When brands stick to convention, they’re essentially sporting head-to-toe category camouflage. It’s not a good look. Start by laying bare the tropes that exist in your category. How are brands showing up? What are they saying? The strategies. The hot trends are barreling towards cliché-hood. Then make a blood oath among your team: NEVER WILL WE EVER. Keep each other honest. Call each other out for sneaking back towards the “all things to all people” wasteland you’ve left behind.

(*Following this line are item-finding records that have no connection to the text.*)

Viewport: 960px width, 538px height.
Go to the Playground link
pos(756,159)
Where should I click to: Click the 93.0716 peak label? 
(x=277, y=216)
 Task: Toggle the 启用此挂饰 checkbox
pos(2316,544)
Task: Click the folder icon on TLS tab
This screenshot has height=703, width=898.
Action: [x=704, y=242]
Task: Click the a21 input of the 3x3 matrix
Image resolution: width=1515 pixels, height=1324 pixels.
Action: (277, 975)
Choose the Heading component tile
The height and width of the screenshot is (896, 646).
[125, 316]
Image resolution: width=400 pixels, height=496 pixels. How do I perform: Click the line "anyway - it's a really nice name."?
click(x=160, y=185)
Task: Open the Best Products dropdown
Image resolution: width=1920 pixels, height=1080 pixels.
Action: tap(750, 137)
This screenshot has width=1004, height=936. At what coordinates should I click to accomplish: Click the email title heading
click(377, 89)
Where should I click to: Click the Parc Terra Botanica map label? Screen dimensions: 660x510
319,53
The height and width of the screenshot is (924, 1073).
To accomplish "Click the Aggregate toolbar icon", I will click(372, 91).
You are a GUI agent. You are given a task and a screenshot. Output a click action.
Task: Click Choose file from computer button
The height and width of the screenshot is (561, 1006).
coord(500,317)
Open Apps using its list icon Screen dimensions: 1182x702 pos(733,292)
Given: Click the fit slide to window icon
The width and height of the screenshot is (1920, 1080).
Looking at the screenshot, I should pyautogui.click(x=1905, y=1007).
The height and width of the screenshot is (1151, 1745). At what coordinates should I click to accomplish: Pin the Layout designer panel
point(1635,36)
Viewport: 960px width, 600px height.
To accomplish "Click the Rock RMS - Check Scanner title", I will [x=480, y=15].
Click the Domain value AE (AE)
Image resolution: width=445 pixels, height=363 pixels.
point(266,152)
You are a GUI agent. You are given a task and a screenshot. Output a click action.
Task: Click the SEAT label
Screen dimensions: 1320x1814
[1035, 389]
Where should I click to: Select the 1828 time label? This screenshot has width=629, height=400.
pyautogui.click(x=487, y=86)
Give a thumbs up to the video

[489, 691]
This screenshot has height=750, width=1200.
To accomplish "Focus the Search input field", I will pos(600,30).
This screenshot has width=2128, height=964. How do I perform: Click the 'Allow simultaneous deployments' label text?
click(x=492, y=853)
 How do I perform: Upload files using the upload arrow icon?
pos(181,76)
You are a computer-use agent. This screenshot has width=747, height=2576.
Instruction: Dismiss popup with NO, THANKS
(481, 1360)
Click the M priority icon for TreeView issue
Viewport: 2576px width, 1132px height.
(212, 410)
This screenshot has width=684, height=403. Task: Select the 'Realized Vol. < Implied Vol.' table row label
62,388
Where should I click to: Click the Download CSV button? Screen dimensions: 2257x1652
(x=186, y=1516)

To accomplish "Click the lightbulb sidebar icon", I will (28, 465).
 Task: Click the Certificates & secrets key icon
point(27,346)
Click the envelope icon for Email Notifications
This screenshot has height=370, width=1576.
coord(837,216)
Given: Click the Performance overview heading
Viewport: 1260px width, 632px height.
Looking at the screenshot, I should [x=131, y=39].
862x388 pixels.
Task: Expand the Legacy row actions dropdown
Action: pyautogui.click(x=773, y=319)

Next, focus on what you need to say to your newly narrowed audience. And sprint in the opposite direction of how your competitors would express those things. Go off-grid. Get freaky. Get comfortable being afraid. Embrace the unproven. This is your new home.

Examples in the Wild

No one is doing this better and more consistently than Liquid Death. It is the undefeated god of doing precisely what no other water brand in its right mind would do. Yet it is extremely strategic. It hammers sustainability. It screams good flavor. And It doesn’t pretend to be for everyone (understatement). Result: it is kicking all asses in the water and soda and even booze categories.

Dove’s ‘The Cost of Beauty’ work is their latest, most brutally effective example of turning the category on its perfectly imperfect ear by rejecting the prevailing, Instagram-filtered definition of beauty. Year-over-year sales keep climbing.

And Garth Brooks (yes, he’s a brand) went hard against his category by making the somehow radical announcement that his Nashville bar will continue to serve Bud Light. He went as far as saying that folks who get bent out of shape about his decision are “assholes” and can get their low-cal beer elsewhere. This keeps with Garth’s long-held views on inclusion and not shooting woke cans with assault rifles. Time will tell how this stance affects his booze sales, but it’s clear that Garth’s principles (and long-term brand) are more important.

Or Don’t

There are absolutely ways to succeed and grow while existing within category norms. They usually involve outspending one’s competition 100-to-1. If you’ve got that tool in your toolbox, good on you and feel free to ignore everything I and ChatGPT have to say on the subject. Or you can save millions of dollars and do work people will remember. Your call.